Dinner for one
Indien.
Alle Jahre wieder, kehrt nicht nur das Jesuskind sondern auch eine neue Auflage meiner To-do‘s auf die Erde nieder.
Pünktlich zu meinem Geburtstag, zerbreche ich mir mein Köpfchen über meine nächsten „Big Five“.
Fünf Dinge, die ich normalerweise nie machen würde ...
Alles ist erlaubt, Hauptsache, es sprengt meine Grenzen.
Wer rastet, der rostet. Wer immer dasselbe macht auch.

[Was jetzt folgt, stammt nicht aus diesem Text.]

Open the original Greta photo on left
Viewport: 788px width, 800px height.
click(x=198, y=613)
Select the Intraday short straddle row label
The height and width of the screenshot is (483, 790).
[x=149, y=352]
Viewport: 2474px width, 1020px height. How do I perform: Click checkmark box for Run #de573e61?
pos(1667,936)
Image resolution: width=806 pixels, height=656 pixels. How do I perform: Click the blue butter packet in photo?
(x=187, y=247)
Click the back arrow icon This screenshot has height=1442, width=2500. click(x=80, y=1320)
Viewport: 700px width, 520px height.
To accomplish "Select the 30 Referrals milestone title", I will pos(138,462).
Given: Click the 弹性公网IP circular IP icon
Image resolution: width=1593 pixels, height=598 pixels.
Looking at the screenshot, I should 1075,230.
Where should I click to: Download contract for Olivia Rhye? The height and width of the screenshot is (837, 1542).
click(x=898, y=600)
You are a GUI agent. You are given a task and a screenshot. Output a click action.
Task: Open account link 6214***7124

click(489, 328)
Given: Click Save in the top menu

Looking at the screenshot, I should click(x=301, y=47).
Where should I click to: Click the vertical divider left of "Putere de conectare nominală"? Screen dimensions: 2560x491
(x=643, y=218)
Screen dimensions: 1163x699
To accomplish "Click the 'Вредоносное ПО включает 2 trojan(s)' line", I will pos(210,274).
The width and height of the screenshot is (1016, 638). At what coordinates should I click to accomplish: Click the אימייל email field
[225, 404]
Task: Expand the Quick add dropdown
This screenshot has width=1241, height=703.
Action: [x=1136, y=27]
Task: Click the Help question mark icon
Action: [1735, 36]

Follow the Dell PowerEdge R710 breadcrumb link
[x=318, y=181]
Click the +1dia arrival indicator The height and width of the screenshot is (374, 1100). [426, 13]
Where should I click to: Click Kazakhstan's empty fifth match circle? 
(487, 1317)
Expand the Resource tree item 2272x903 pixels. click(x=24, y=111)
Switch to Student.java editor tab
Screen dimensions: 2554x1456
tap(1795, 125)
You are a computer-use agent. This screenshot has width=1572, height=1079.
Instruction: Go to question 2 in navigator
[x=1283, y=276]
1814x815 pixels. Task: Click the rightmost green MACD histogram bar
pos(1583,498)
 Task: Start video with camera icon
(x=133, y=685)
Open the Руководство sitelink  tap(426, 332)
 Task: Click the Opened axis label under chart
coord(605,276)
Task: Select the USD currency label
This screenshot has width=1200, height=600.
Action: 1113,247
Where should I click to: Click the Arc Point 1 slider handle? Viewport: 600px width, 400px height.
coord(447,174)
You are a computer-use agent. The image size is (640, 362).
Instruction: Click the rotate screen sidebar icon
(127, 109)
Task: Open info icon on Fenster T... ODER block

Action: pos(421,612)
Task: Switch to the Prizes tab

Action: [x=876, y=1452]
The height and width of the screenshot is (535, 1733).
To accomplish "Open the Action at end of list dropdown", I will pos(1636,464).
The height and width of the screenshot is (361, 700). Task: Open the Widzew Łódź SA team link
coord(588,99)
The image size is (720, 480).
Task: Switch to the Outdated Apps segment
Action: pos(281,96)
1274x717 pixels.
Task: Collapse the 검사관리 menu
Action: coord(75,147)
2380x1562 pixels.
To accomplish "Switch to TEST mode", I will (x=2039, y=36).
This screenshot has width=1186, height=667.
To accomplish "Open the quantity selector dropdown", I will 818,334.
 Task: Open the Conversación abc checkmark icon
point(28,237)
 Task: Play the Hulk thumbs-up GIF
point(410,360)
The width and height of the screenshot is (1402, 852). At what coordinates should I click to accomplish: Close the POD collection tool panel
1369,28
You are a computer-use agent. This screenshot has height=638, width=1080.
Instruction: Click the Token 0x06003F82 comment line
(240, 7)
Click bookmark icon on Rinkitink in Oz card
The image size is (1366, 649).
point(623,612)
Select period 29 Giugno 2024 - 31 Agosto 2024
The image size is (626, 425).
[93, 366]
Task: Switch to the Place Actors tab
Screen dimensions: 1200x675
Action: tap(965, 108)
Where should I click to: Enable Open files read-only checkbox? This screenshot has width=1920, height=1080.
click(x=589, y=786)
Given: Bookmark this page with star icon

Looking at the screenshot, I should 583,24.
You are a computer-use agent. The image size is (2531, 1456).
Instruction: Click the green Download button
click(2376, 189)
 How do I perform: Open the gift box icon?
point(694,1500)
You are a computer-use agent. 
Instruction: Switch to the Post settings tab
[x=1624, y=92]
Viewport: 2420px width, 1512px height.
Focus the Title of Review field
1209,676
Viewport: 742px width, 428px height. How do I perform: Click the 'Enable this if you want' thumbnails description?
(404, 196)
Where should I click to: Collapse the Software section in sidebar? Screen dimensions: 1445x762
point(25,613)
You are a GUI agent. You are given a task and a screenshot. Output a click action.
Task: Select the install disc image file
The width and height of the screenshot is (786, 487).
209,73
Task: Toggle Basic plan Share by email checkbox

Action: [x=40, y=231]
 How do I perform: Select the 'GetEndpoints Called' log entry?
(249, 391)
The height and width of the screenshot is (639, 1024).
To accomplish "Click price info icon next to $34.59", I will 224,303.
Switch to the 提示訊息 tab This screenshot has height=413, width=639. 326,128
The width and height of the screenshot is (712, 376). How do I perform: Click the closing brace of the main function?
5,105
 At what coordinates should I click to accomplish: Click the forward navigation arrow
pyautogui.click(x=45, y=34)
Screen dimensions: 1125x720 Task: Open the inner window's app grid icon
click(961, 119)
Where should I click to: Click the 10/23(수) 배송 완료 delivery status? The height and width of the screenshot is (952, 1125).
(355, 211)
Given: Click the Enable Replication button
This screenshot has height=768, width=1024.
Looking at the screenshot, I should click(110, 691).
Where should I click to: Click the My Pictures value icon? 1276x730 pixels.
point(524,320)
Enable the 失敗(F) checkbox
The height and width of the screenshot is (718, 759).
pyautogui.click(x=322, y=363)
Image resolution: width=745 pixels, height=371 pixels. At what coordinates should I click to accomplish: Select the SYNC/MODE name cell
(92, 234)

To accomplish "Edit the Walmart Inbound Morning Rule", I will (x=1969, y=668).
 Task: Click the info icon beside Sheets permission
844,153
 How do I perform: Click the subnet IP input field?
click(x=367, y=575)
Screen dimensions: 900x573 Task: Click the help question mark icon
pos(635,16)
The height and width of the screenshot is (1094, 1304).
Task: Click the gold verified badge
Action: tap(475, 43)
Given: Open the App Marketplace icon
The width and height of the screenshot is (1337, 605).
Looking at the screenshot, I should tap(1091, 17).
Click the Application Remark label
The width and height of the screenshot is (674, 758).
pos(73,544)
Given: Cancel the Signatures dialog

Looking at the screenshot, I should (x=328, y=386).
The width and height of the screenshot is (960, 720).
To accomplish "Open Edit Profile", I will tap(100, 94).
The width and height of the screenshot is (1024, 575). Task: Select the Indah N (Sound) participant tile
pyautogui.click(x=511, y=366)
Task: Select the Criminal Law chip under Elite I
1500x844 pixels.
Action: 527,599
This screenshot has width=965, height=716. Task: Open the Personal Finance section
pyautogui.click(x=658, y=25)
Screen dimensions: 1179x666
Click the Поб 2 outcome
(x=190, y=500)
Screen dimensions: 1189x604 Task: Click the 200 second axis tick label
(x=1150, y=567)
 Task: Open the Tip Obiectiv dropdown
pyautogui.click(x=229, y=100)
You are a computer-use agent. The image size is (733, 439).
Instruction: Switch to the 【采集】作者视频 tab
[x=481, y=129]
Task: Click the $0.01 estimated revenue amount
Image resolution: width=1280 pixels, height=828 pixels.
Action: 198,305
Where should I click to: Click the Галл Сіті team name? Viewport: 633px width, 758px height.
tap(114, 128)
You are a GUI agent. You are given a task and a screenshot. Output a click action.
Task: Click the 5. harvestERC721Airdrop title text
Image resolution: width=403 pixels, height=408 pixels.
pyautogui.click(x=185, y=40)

Querbeet, große Herausforderungen, die die Welt bewegen (eher selten) oder kleine Challenge’s, die mich anregen, finden sich auf meiner „Fünf Gebote Litanei“ ein.
Hier ist meine Liste:
Fisch essen (meine Geschmackszellen boykottieren erfolgreich Omega 3),
Schlüpfer bügeln, Rolltreppe rückwärts fahren, einen Tag nicht flunkern und alleine in einem Restaurant zu Abend essen.
Heute ist es Zeit für letzteres.
Neil Isalnd Garden Restaurant am frühen Abend
Einer von den drei kleinen Tischen ist besetzt.
Herzlich begrüße ich Andys Freunde, bevor auch ich mich an den nächsten leeren Tisch setze.
Lilly und Chris, die ein Guesthouse weiter wohnen, zelebrieren ein romantisches Candle Light Dinner für zwei. Ja, ein Hauch „gib mir Baby“, liegt in der Luft, als ich das kleine entzückende Restaurant betrete.
Zugegeben, ihre hohe Kunst des Verführens schmälert meinen Ehrgeiz rapide, aber die Liste darf nicht beschummelt werden, das ist Gesetz! Da muss ich jetzt durch.
Beste Strategie in Situationen wie diesen?
Genau, Frau versteckt sich.
Wie ein Jäger in seinem grünen Tarngewand, tarne ich mich hinter meinem Tagebuch und dem Kugelschreiber, während ich mich auf die Lauer lege.
Was für ein „Schmankerl“ erlege ich heute?
Auszug Reisetagebuch:
Viele unterschiedliche Menschen lerne ich auf meinem Solo Trip kennen -am besten den: Mich selbst.
Ich bin überrascht. Ist gar nicht so schlimm, wie ich befürchtet hatte.
Aber wie geht es nach der Reise weiter?
Verändere ich mich oder warte ich, bis sich alles um mich herum verändert?
Was wird aus der Liebe?
Schreib ich sie ab und mach ich einen auf Mutter Theresa? Ich als Nonne - was für ein Brüller!!!
Balu der Eigentümer des schnuckligen Restaurants, überreicht mir die Speisekarte.
Aufgeregt erzählt er mir, dass er seinen kleinen Betrieb aufstocken wolle und morgen früh Finanziers von Port Blair anreisen würden.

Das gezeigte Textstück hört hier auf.